Problem Statement:
A wind farm in Europe was facing high penalties due to a high margin of error in their power output prediction, caused by a 30% error rate in their wind and weather prediction model. They needed an improved model to reduce the error rate and avoid these penalties.
Solution:
To address this issue, the data scientists decided to use multiple models in combination with hyper-local weather sensors and other climate data to develop an ensemble of models that would deliver higher accuracy. They used machine learning techniques on the collected data to make multiple base models, which were then combined to create a hybrid model that reduced the variability of the individual models to arrive at a final prediction of wind speed and direction with greater accuracy. Historical power output data from the farm was then used to predict the power output, and the machine learning continuously learned from past data to assign appropriate weight to each model, improving the prediction accuracy each time.

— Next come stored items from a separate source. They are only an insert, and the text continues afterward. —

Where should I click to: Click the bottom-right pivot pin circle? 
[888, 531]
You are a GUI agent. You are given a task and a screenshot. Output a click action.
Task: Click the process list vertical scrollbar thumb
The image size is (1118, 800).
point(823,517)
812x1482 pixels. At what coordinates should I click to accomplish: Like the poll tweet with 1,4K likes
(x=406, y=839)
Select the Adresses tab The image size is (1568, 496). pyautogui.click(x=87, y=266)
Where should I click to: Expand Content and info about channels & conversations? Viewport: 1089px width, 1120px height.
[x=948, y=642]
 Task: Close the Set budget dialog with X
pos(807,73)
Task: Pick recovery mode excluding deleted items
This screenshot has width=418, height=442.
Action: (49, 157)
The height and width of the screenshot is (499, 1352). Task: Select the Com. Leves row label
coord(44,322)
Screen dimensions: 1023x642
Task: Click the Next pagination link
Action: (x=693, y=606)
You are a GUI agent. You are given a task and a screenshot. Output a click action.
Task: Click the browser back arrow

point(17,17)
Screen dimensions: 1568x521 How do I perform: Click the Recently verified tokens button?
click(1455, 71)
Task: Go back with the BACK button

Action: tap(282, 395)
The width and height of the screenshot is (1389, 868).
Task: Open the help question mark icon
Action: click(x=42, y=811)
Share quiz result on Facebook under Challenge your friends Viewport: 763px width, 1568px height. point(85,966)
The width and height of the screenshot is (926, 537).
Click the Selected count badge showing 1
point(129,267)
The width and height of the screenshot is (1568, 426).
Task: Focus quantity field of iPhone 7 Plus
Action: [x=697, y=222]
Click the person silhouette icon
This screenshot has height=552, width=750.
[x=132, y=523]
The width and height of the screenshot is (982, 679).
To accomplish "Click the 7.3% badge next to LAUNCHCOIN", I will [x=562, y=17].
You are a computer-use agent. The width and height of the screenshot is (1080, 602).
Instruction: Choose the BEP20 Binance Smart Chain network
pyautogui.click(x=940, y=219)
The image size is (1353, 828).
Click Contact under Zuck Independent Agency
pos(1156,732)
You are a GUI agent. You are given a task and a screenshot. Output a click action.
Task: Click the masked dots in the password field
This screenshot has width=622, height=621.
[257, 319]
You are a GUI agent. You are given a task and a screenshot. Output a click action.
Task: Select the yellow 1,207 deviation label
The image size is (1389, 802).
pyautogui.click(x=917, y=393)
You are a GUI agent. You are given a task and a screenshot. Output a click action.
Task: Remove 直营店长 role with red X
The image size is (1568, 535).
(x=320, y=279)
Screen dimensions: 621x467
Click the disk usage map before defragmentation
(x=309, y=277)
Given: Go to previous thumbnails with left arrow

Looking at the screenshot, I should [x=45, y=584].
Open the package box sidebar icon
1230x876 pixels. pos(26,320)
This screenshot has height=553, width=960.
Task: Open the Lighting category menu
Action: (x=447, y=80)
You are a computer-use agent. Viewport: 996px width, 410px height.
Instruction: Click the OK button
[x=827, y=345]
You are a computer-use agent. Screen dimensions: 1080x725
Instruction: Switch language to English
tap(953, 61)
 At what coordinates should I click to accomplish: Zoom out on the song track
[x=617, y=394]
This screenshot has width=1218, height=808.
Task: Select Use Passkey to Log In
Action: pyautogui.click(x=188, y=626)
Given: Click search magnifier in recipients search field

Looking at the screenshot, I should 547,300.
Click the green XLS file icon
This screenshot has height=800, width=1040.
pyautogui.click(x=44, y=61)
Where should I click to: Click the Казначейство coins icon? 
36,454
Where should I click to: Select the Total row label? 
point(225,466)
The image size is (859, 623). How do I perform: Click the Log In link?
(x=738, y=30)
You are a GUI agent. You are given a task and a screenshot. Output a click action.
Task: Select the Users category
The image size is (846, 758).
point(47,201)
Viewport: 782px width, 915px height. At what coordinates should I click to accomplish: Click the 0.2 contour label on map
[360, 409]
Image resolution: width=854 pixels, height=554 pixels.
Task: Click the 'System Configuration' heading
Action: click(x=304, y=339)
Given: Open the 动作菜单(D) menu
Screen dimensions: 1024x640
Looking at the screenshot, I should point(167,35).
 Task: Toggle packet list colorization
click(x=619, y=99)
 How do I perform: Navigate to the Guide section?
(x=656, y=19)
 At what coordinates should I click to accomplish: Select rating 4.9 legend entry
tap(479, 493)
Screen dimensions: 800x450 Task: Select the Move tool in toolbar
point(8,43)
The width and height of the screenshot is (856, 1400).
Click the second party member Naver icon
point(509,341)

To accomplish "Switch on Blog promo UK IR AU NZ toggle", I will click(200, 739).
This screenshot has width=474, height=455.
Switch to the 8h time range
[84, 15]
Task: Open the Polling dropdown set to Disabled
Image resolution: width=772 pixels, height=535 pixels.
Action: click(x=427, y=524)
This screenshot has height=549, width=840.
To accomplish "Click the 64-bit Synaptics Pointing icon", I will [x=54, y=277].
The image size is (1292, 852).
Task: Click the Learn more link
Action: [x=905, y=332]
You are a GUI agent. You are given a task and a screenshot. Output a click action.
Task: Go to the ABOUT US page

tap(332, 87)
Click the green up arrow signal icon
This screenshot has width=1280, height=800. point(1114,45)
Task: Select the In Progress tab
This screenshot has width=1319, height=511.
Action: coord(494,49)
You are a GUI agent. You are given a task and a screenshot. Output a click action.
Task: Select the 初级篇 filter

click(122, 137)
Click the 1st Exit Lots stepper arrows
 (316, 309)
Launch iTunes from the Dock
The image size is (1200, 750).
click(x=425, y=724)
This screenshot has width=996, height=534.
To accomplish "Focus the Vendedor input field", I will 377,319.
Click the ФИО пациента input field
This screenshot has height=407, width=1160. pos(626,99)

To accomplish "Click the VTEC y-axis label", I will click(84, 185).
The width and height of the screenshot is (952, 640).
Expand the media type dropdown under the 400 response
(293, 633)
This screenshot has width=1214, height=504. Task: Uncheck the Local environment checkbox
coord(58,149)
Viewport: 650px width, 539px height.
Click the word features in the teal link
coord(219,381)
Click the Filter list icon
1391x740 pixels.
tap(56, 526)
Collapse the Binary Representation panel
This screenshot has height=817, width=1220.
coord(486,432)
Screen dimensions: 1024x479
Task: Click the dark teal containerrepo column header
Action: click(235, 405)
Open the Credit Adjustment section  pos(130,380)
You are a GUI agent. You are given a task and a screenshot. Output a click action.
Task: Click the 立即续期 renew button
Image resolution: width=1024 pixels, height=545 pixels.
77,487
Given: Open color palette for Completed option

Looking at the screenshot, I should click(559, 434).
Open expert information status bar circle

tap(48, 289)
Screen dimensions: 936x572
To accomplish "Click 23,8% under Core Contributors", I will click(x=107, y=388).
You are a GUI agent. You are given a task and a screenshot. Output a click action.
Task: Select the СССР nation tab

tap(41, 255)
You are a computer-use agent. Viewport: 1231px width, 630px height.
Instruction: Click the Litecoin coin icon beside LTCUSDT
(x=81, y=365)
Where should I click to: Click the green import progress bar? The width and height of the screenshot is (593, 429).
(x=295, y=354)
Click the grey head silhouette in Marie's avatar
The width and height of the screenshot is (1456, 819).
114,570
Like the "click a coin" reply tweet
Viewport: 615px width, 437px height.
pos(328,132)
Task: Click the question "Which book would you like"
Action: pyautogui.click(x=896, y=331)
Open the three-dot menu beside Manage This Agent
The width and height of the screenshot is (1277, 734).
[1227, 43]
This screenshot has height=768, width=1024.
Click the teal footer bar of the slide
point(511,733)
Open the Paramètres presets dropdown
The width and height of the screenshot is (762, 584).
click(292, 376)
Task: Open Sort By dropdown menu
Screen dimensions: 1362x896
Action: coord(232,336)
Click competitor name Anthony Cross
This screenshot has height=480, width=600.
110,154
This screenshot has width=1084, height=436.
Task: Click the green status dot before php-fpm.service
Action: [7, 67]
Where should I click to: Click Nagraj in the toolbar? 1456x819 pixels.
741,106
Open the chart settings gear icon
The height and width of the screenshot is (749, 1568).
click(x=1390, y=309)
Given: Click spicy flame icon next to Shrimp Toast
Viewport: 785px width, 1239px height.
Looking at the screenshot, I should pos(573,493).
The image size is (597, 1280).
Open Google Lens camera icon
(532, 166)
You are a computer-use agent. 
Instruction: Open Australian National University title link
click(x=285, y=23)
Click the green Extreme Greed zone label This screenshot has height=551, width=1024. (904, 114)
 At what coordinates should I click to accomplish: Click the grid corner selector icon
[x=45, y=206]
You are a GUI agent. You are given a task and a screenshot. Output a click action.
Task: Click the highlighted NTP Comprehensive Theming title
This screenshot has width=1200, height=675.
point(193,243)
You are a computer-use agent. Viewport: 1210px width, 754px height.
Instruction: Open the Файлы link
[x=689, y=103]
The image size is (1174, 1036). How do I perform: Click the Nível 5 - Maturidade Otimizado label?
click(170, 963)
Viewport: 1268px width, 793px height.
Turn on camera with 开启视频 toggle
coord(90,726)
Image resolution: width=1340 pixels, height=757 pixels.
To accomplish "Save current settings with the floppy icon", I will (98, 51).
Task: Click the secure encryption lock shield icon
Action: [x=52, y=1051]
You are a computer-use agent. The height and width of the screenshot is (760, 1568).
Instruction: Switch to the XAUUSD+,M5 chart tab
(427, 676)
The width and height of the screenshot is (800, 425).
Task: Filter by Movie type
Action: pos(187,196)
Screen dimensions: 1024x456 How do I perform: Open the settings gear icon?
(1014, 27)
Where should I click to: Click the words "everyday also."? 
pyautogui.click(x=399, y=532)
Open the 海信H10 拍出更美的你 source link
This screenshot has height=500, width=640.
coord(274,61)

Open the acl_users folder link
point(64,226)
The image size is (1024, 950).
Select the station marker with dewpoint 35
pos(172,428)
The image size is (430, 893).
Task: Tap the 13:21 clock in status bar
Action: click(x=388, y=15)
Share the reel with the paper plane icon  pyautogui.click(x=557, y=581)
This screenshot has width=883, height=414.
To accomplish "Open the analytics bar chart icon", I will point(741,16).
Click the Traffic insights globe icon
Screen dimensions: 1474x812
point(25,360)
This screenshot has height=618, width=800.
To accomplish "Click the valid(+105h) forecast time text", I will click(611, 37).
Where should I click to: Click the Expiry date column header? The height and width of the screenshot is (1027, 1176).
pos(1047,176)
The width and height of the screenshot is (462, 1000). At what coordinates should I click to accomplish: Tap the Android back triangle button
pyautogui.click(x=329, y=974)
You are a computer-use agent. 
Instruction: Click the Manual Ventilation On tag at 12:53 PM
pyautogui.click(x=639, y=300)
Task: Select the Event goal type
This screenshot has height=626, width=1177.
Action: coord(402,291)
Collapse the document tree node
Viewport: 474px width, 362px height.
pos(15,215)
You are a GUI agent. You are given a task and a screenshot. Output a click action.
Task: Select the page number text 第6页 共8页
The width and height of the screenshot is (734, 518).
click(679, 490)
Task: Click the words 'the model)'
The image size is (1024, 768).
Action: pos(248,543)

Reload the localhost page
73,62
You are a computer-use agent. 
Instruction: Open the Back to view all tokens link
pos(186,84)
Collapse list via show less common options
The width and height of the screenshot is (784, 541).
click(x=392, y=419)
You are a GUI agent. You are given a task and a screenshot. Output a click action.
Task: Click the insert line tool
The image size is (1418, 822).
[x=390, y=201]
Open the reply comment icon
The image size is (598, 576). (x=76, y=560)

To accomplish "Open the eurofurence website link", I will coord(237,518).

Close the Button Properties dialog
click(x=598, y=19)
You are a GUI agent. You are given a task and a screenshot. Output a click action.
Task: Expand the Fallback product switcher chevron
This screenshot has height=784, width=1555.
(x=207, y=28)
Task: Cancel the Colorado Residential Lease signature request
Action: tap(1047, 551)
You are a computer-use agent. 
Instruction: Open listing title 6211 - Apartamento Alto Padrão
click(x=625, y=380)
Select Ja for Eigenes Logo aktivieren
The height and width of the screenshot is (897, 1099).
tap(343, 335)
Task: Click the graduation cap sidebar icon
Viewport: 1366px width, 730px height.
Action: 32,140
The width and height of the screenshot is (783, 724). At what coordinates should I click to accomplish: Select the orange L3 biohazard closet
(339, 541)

The techniques, technologies, and tools used in the Power-Gen Forecasting Engine solution include ARIMA, Neural Networks, Time Series Forecasting, and Deep Learning. Multiple base models were created using machine learning techniques, and these models were combined to create a hybrid model to reduce variability and arrive at a final prediction of wind speed and direction with greater accuracy. The machine learning continuously learns from past data and assigns appropriate weight to each model, improving the prediction accuracy each time.
Benefits:
The forecasting engine developed through this approach was able to predict power generation with greater accuracy, bringing down the error rate from 30% to 16%. This resulted in a 70% reduction in potential penalties, saving the wind farm significant costs. The improved accuracy also helped to ensure a stable supply of power to the electric grid, benefitting the wider community.